-- Opening Marker --

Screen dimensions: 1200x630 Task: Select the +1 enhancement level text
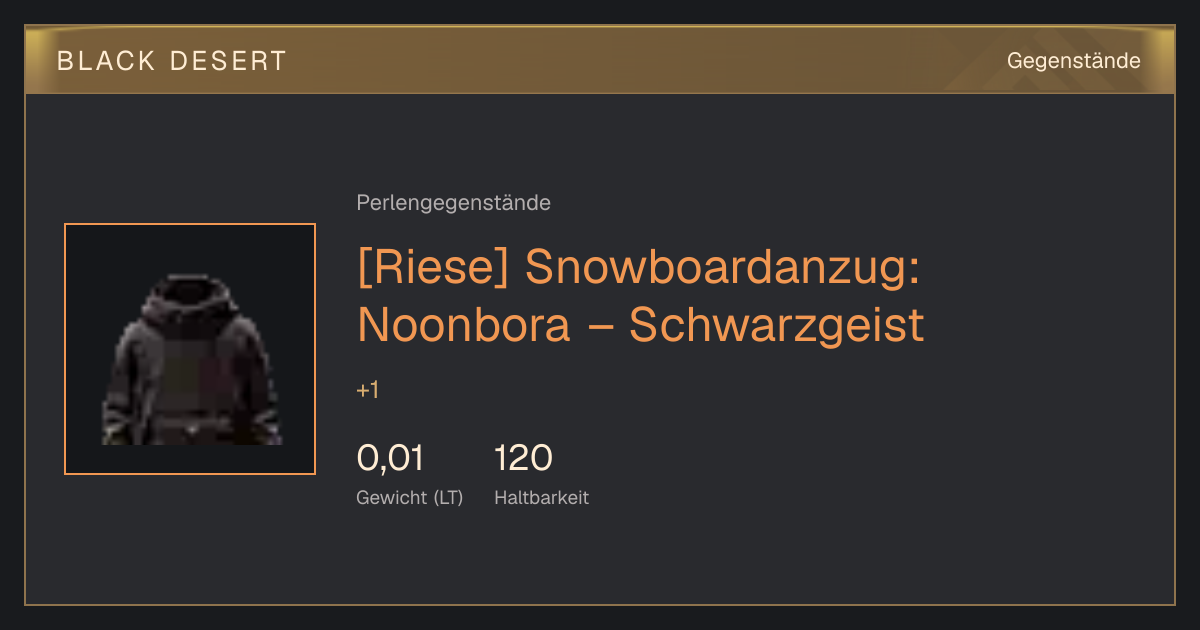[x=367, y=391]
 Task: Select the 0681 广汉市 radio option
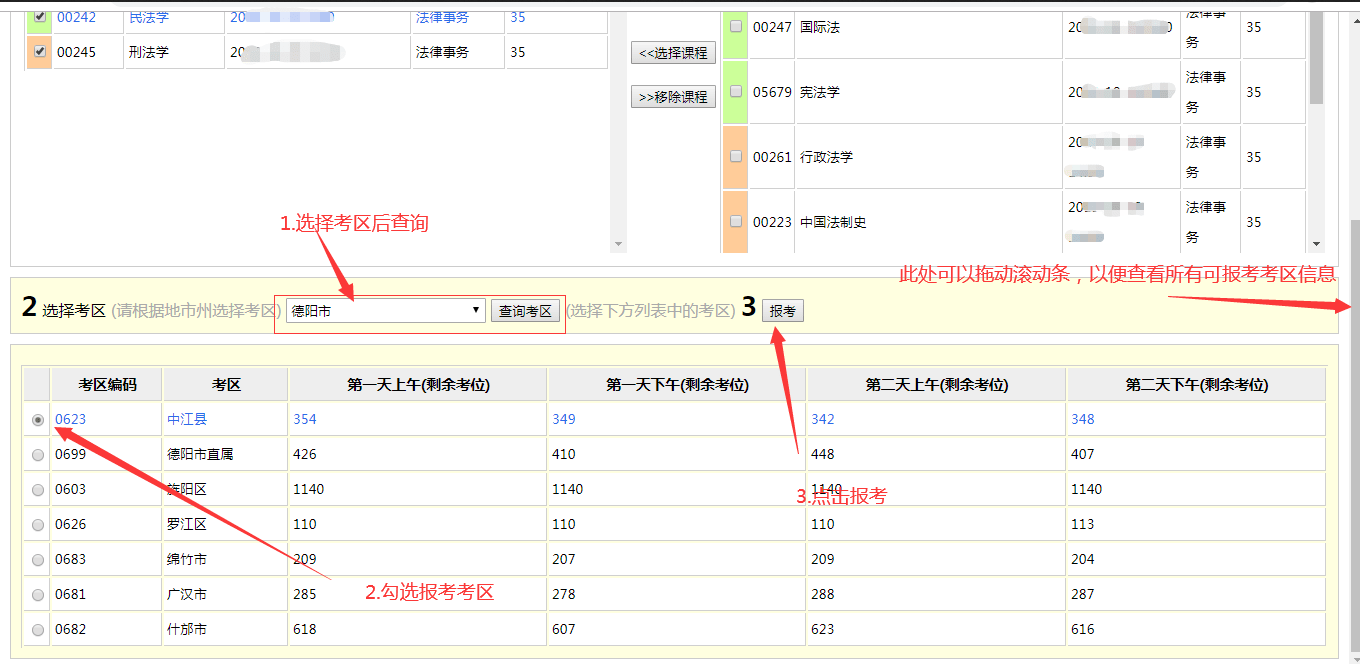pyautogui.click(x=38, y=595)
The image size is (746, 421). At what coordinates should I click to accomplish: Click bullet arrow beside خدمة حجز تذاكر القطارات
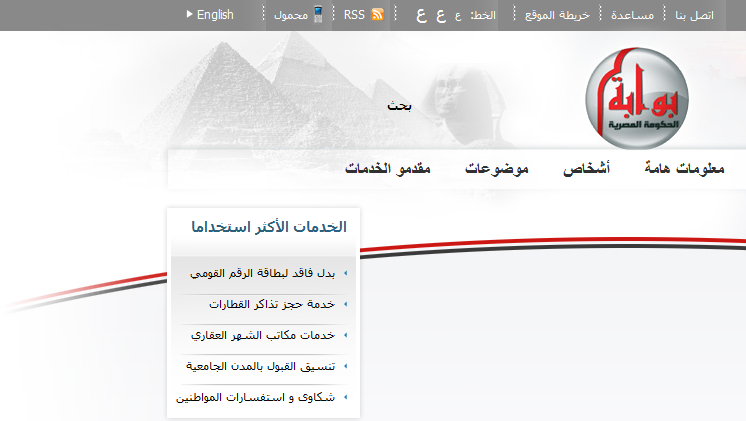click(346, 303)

-- Closing Marker --

* _TASK REQUIREMENTS_
The response should be the full material, repeated exactly, with images removed.

* _YOUR RESPONSE_
Screen dimensions: 1200x630 Task: Select the +1 enhancement level text
[x=367, y=391]
 Task: Select the 0681 广汉市 radio option
pyautogui.click(x=38, y=595)
The image size is (746, 421). At what coordinates should I click to accomplish: Click bullet arrow beside خدمة حجز تذاكر القطارات
click(346, 303)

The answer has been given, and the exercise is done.